Lo efímero de los bienes de consumo está también relacionado con el contexto actual, nos encontramos en una sociedad empobrecida [2], pero en la que no queremos renunciar a cierto nivel de consumo, más allá de que con ello suplamos necesidades reales o inducidas por la publicidad. Esto determina una sociedad consumista, pero marcada por la escasez de recursos económicos, lo que hace que el precio sea el factor fundamental en el que compiten las marcas de los distintos productos, pasando a un segundo plano su calidad y durabilidad.
La obsolescencia es uno de los pilares del modelo de consumo y producción
Por otra parte, dejando de un lado la obsolescencia programada como fraude al consumidor, hay que tener en cuenta que la obsolescencia en sí es uno de los pilares del modelo de consumo y producción, y en definitiva del sistema capitalista [3], y por tanto un fenómeno mucho más generalizado, con todas las consecuencias que ello conlleva. Desde los objetos concebido para un solo uso [4], asimilados a la cultura de usar y tirar, pasando por los envases y embalajes que acompañan a los productos, sobre todo en grandes superficies, hasta lo que denominamos obsolescencia inducida, que es aplicada por el consumidor bajo la influencia de la publicidad. En el caso de la tecnología, la obsolescencia inducida sería la transmisión de la idea de que la superación de los niveles tecnológicos de los nuevos equipos deja obsoletos los actuales, aunque sigan sirviendo para el uso que les damos, obligándonos a sustituirlos para estar a la última. Pero esto también se puede aplicar a otros ámbitos, la ropa que se deja de llevar porque pasa de moda…
Por si fuera poco, el sistema de reciclaje de residuos se presenta a la ciudadanía como una solución, por lo que en muchos casos, la persona entiende que con separar adecuadamente su basura ya ha establecido suficiente compromiso ambiental. Sin embargo, éste es bastante limitado, pues está basado únicamente en el tratamiento de envases y embalajes, y requiere un gran gasto de energía y recursos, frente a las opciones más deseables como la reducción y la reutilización.
La obsolescencia, mediante el incremento del consumo, acentúa aún más las consecuencias ambientales y sociales de un modelo depredador. Impactos que se producen en cada fase del ciclo de vida de los productos, partiendo de la obtención de materias primas para su elaboración, su propia fabricación y la posterior gestión como residuo, a las que hay que añadir los impactos de los sucesivos prolongados transportes en cada etapa. Todo ello en un modelo de producción en el que ha triunfado la religión de la libre competencia, deslocalizado y desregularizado, donde las grandes empresas subcontratan la fabricación de productos en los lugares con legislaciones laborales y ambientales más laxas.

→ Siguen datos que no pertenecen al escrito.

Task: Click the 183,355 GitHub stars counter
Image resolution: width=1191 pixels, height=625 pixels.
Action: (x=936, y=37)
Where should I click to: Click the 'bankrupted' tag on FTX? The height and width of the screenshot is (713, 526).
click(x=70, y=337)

Algunos avances legislativos
Dentro de este contexto, ha habido algunos avances legislativos, como el del anterior gobierno francés que aprobó la Ley de Transición Energética, que entre otras cosas, destacó por ser la primera legislación contra la obsolescencia programada, al considerar que establecer una duración determinada a un producto es un engaño y un fraude y al establecer castigos penales para esta práctica. Pese a sus muchas limitaciones, por la dificultad en demostrar en qué casos se trata de obsolescencia programada, esta iniciativa fue importante, primero por reconocer una problemática ignorada históricamente y segundo porque se consideró un punto de partida en la lucha contra esta práctica que debería extenderse a otros estados.

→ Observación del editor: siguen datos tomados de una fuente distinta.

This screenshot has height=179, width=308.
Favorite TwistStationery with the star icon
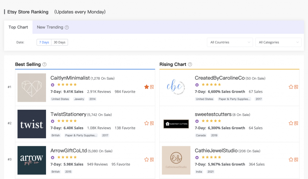[x=146, y=123]
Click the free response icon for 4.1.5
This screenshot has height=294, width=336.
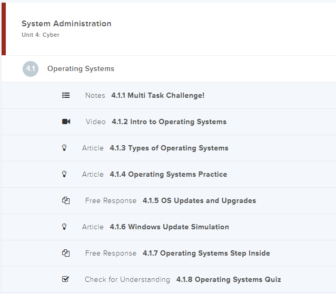pyautogui.click(x=66, y=200)
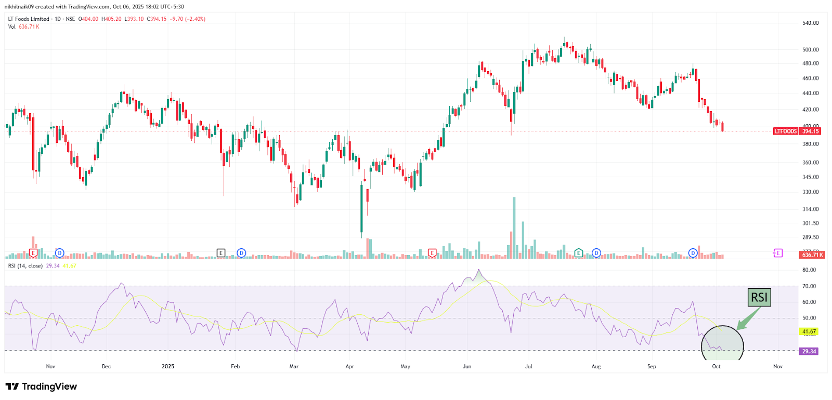Screen dimensions: 832x400
Task: Click the green earnings marker before August
Action: pos(579,253)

Igual de destacable es la iniciativa sueca de bajar los impuestos a las reparaciones, avance muy positivo, aunque su repercusión parece limitada al enfrentarse a los extendidos hábitos consumistas y su eficacia se ve mermada por el diseño de los productos para evitar que sean reparados.
Por tanto, más allá de los avances legislativos, de acuerdo a lo explicado anteriormente, no se debe olvidar que al final nos enfrentamos al problema sistémico y que la obsolescencia programada no es más que una de sus manifestaciones. Es por ello, que si queremos avanzar en la solución del problema, debemos partir del papel central que tiene el consumidor en todo este modelo, reivindicando el papel político que tiene el consumo y el poder que tiene el consumidor en cuanto a sus pautas de compra. El cambio de modelo no vendrá sin una concienciación necesaria, sin la modificación de los hábitos y las pautas de consumo y con una búsqueda de alternativas colectivas.
Alternativas a la obsolescencia
En estas nuevas pautas de consumo, el primer objetivo debe ser la reducción como única forma de frenar este modelo tan destructivo. Para ello debemos replantearnos las prioridades en cuanto a nuestras necesidades y considerar alternativas como compartir, reutilizar o regalar aquello que no usamos o empleamos con poca frecuencia.
Aparte, hay que dar un trato adecuado a los objetos para que duren, repararlos cuando sea posible y sobre todo apostar por el uso de aquellos más duraderos y evitar los de uso efímero. En este sentido podemos destacar, en un campo como el de la telefonía móvil donde la obsolescencia programada está al orden del día, el teléfono Fairphone diseñado para ser fácilmente reparable, lo que garantiza su durabilidad. También existen otras iniciativas importantes, como el sello ISSOP, promovido por la Fundación Energía e Innovación Sostenible sin Obsolescencia Programada, que distingue los electrodomésticos sin obsolescencia programada, o el trabajo del británico Tom Cridland, que fabrica prendas de vestir con una duración garantizada de 30 años.
Y es que opciones de consumo contra la obsolescencia hay muchas, Alargascencia, proyecto de Amigos de la Tierra, es un directorio de establecimientos en los que se pueden reparar objetos, alquilar, hacer trueque y encontrar o vender productos de segunda mano.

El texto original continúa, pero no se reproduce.